Rumi

Puisi Jalaluddin Rumi

Jalaluddin Rumi

Jalaluddin Muhammad ibn Bahauddin Muhammad, yang lebih dikenal dengan Maulana, Mulawi atau Rumi. Penyair sufi terbesar Persia dari abad ke -13. Rumi dilahirkan di kota Balkh pada tanggal 6 Rabiul awwal 604 H bertepatan dengan 7 Oktober 1207 M. Oleh karena itu namanya biasa disebut juga dengan Muhammad Jalaluddin Balkhi.

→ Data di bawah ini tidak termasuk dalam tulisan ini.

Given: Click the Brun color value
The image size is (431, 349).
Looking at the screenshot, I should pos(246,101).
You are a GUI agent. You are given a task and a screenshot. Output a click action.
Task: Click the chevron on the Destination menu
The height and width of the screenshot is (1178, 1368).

Saat berumur empat belas tahun bersama sang ayah pergi meninggalkan kota Balkh menuju Mekah untuk melaksanakan haji, di tengah perjalanan sampai di Neisyabur bertemu dengan syeikh Atthar dan berkata kepada ayah Rumi “ kelak anakmu ini akan membakar para pecinta” sambil menghadiahkannya buku Asrar Nameh.

Pada tahun 628 H. ayah Rumi wafat, sejak itu Rumi yang berumur dua puluh tahun untuk seterusnya tinggal di Qouniya.

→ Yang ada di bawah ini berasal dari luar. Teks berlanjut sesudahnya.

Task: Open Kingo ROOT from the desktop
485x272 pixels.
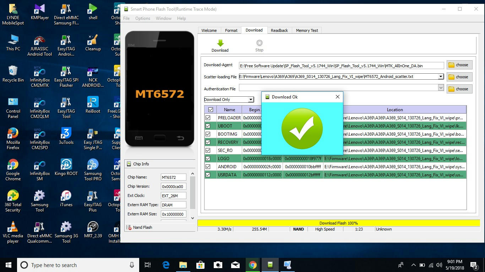Action: pyautogui.click(x=66, y=165)
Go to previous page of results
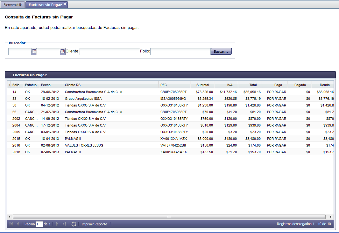 [x=18, y=224]
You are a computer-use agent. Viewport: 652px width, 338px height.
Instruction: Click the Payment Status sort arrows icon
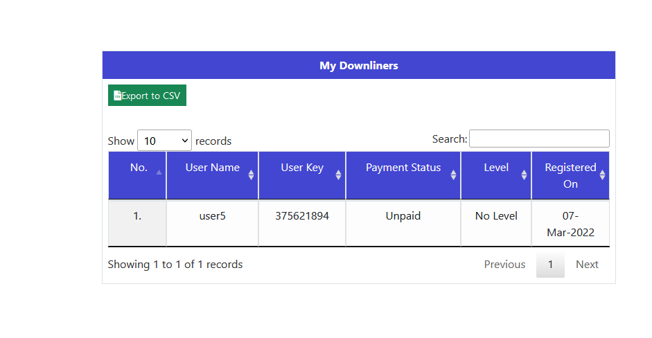[453, 175]
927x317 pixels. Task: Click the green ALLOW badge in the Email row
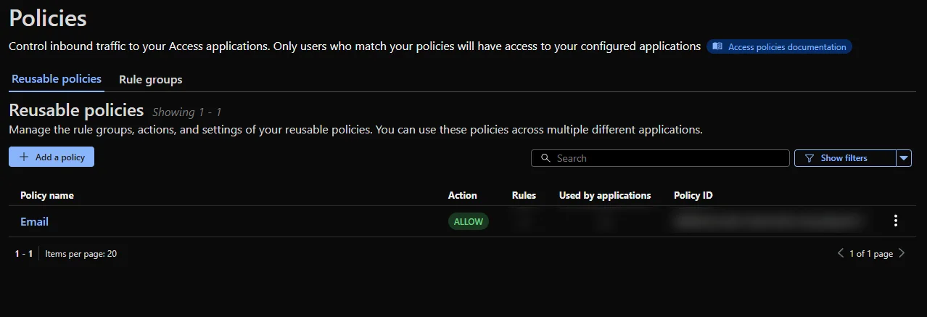468,221
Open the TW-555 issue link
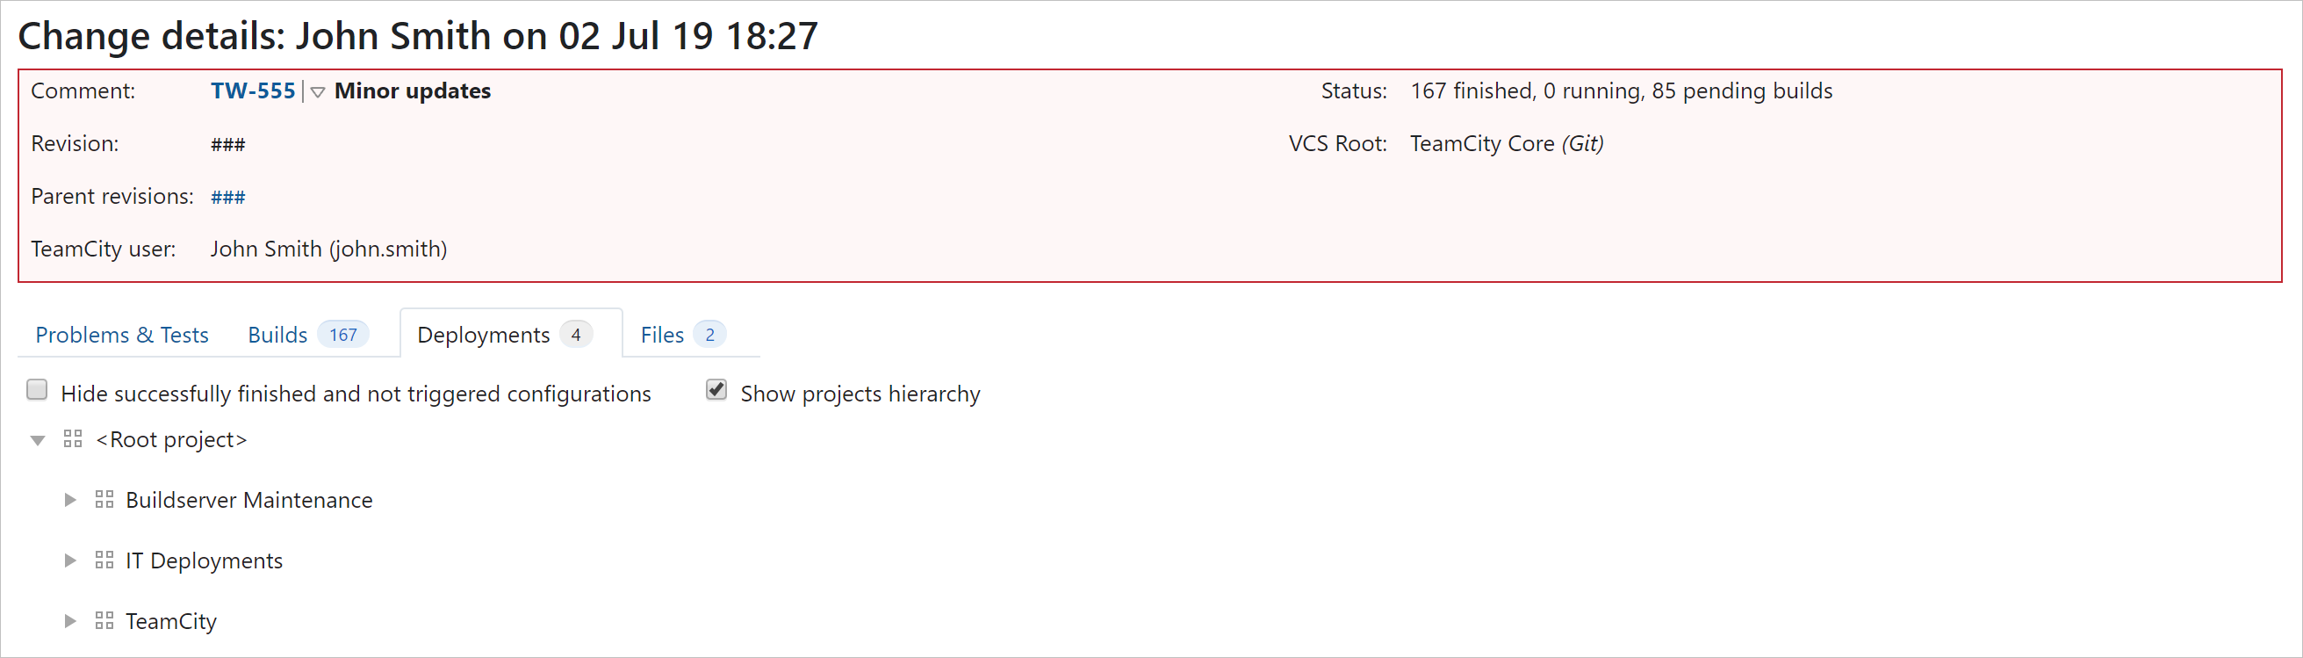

Rumi melakukan pengembaraan intlektual sampai ke Aleppo dan Damasqus. Di sana Rumi sempat berguru dengan ulama besar seperti Muhyiddin A’rabi. Tujuh tahun berlalu rumi kembali ke Qouniya. Pada tahun 642 H Rumi berkenalan dengan Syams Tabrizi. Setelah pertemuannya dengan Syams Tabrizi, Rumi mengalami revolusi ruhani, seolah ada manusia lagi yang lahir dari wujudnya, manusia yang terbakar oleh api cinta.

Rumi pada tahun 672 H wafat, Masnavi maknavi, Divani Gazaliyyat Syams, Fihi ma Fihi adalah sebagian dari karya agung sang maestro sastra sufistik.

Rumi

Sepatu dan Ular Hitam[1]

Saat nabi mendengar panggilan sholat
Musthafa mendengar dari tempat tinggi

Ketika hendak memperbaharui wudhu
Dia basuh muka sucinya dengan air sejuk

Selesai membasuh ke dua kakinya, saat hendak memasang sepatu
Sebelah sepatunya hendak dirampas

Nabi bermulut manis hendak mengambil sepatunya
Seekor elang merampas sepatu dari tangan rasul

Sepatu dibawa terbang ke udara
Kemudian dari sepatu jatuh seekor ular hitam

Saat ular hitam jatuh dari dalam sepatu
nyatalah pertolongan tuhan

Kemudian elang itu mengembalikan sepatu
Berkata: ambil dan pasang sepatu ini dan bergegaslah sholat

Karena darurat, aku juga melakukan kelancangan ini
Padahal aku taat dan beradab

Elang itu menjaga adab demi rasululluah
Dia lakukan itu karena hendak menjaga jiwa rasul

Kemudian rasul berterima kasih dan berkata
Awalnya aku lihat kau zalim tapi ini adalah ketaatan

Ketika kau rampas sepatuku aku tak senang
Kau membuatku sedih

Aku tahu tuhan selalu mengungkap rahasia ghaib
Tapi saat itu aku resah

Elang menjawab: wahai rasulullah di maqom mu tak ada celah lalai
Karena aku melihat ghaib itu dari pantulan cahaya mu

Dari atas udara aku melihat ular dalam sepatu mu
Pandangan ini bukan dari aku tapi pantulan darimu hai musthafa

(Diterjemahkan oleh Bastian Zulyeno, Ph.D.)

[1] Kisah ini menceritakan tentang sepatu rasul yang di bawa terbang oleh seekor elang ketika selesai melakasanakan wudhu dan hendak mendirikan shalat.